文章の本文:
►
封印された瀬織津姫:「記紀」から消されたわけ

一般に、古事記と日本書記(記紀)が正史とされていますが、日本の神話には、記紀以外にもたくさんの神さまがいます。今回は、「記紀」の世界から消された瀬織津姫の伝承を紹介します。

―――――

 

  • 瀬織津姫とは?

 

瀬織津姫(せおりつひめ)はどういう神さまなのでしょうか?瀬織津姫は、ご神格として一般的に祓神(はらいがみ)や水神として知られていますが、瀧の神、河の神、海の神でもあります。実際、瀬織津姫を祭る神社は川や滝の近くにあることが多いとされています。

 

瀬織津姫は、大祓詞(おおはらえのことば)という、神道の祭祀に用いられる祝詞の中でも最強と言われる祝詞の中で、祓いの神(災厄抜除の神)として登場します。神道の大祓詞には、祓をつかさどる神様として瀬織津姫以外に、速開都比売(はやあきつひめ)・氣吹戸主(きぶきどぬし)・速佐須良比売(はやさすらひめ)という祓戸大神(はらえどのおおかみ)が登場しますが、瀬織津姫は、いわゆる祓戸四神(はらえどよんしん)の筆頭として登場する女神です。

 

大祓詞(おおはらえのことば)は、神道の神々をお参りする時に唱える祝詞(のりと)ですが、その中で、瀬織津姫を含む「祓戸の大神たち」が以下のように示されています。
◄
課題一覧:
1. データの行のうち、「Choose the Extend link」がある行から「Looking at the screenshot, I should (x=152, y=40).」がある行までを、両端も含めてそのまま書き写してください。
2. 瀬織津姫についての文章を、最後の文のあとから続けて書いてください。

提供データ:
►
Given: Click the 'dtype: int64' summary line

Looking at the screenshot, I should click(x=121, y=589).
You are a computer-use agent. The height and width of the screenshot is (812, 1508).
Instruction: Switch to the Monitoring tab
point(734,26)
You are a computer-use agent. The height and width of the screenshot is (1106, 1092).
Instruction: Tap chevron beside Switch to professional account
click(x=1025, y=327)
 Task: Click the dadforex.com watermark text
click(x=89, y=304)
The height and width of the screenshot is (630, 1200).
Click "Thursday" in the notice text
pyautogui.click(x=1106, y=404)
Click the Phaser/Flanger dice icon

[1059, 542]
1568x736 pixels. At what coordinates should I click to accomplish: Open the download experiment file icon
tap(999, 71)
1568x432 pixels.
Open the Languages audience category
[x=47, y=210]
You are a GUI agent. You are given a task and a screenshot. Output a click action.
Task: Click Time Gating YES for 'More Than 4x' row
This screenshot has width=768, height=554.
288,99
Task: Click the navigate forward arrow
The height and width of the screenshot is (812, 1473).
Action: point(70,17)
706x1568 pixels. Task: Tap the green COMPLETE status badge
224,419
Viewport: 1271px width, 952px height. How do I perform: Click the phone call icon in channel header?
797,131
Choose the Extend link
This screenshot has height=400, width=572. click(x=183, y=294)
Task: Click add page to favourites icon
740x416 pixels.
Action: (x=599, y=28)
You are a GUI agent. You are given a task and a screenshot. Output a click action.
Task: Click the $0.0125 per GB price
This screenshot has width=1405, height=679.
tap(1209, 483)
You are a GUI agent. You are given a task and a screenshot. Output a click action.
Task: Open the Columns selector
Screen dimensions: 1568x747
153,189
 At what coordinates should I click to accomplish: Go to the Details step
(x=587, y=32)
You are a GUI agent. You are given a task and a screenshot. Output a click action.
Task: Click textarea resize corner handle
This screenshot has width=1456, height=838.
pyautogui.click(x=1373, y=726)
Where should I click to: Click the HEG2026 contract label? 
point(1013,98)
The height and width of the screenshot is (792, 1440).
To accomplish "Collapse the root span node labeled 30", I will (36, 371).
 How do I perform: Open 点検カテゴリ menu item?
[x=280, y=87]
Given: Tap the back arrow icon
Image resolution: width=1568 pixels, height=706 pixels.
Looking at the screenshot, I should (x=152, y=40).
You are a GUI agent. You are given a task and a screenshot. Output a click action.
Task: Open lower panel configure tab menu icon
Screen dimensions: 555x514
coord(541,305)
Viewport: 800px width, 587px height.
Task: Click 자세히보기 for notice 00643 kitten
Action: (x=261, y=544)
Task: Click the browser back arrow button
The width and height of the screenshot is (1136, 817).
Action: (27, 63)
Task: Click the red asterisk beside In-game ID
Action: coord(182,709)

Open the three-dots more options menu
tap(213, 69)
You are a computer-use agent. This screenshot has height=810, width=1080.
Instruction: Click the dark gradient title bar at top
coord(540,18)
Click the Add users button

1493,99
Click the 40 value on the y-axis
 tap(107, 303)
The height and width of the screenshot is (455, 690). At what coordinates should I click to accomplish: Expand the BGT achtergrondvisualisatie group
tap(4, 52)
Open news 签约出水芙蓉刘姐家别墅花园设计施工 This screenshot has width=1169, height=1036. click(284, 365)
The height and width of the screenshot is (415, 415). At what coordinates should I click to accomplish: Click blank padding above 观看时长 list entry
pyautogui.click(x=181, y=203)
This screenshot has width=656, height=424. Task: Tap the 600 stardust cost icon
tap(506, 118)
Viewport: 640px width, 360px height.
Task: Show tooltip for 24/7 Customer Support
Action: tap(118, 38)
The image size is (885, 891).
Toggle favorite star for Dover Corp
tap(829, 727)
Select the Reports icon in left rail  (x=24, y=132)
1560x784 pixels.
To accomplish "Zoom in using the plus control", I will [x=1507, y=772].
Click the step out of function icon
◄
課題の答え:
1.
Choose the Extend link
This screenshot has height=400, width=572. click(x=183, y=294)
Task: Click add page to favourites icon
740x416 pixels.
Action: (x=599, y=28)
You are a GUI agent. You are given a task and a screenshot. Output a click action.
Task: Click the $0.0125 per GB price
This screenshot has width=1405, height=679.
tap(1209, 483)
You are a GUI agent. You are given a task and a screenshot. Output a click action.
Task: Open the Columns selector
Screen dimensions: 1568x747
153,189
 At what coordinates should I click to accomplish: Go to the Details step
(x=587, y=32)
You are a GUI agent. You are given a task and a screenshot. Output a click action.
Task: Click textarea resize corner handle
This screenshot has width=1456, height=838.
pyautogui.click(x=1373, y=726)
Where should I click to: Click the HEG2026 contract label? 
point(1013,98)
The height and width of the screenshot is (792, 1440).
To accomplish "Collapse the root span node labeled 30", I will (36, 371).
 How do I perform: Open 点検カテゴリ menu item?
[x=280, y=87]
Given: Tap the back arrow icon
Image resolution: width=1568 pixels, height=706 pixels.
Looking at the screenshot, I should (x=152, y=40).

2.
大祓詞

 

高山の末、短山の末より 佐久那太理に落ち多岐つ 速川の瀬に坐す 瀬織津比売と云ふ神 大海原に持ち出でなむ

(たかやまのすえ、ひきやまのすえより さくなだりにおちたぎつ はやかわのせにます せおりつひめというかみ おおうなばらにもちいでなん)

 

(現代語訳)
高い山・低い山の頂きから、勢いよく落ちてきた私たちの罪穢(ざいえ)は、渓流の瀬にいらっしゃる瀬織津姫が大海原に流してくださる。

 

 

此く持ち出で往なば 荒潮の潮の八百道の八潮道の潮の八百會に坐す 速開都比売と云ふ神 持ち加加呑みてむ

(かくもちいでいなば あらしおのしおのやおじのやしおじのしおのやおあいにます はやあきつひめというかみ もちかかのみてん)

 

(現代語訳)
瀬織津姫によって流された罪穢は、荒海のうねりがぶつかり合って渦巻くところにいらっしゃる速開都比売神(はやあきつひめ)が、一気に呑んでくださる。

 

 

此く加加呑みてば 氣吹戸に坐す氣吹戸主と云ふ神 根國 底國に氣吹き放ちてむ

(かくかかのみてば いぶきどにますいぶきどぬしというかみ ねのくにそこのくににいぶきはなちてん)

 

(現代語訳)
速開都比売神に呑み込まれた罪穢は、気吹戸にいらっしゃる気吹戸主神(きぶきどぬしのかみ)が、根の国・底の国に吹き払ってくださる。

 

 

此く氣吹き放ちてば 根國 底國に坐す速佐須良比売と云ふ神 持ち佐須良ひ失ひてむ

(かくいぶきはなちてば ねのくにそこのくににますはやさすらひめというかみ もちさすらいうしないてん)

 

(現代語訳)
氣吹戸主に吹き払われた罪穢は、根の国・底の国にいらっしゃる「速佐須良比売神(はやさすらひめ)」がいずこかに持ち去って消して下さる。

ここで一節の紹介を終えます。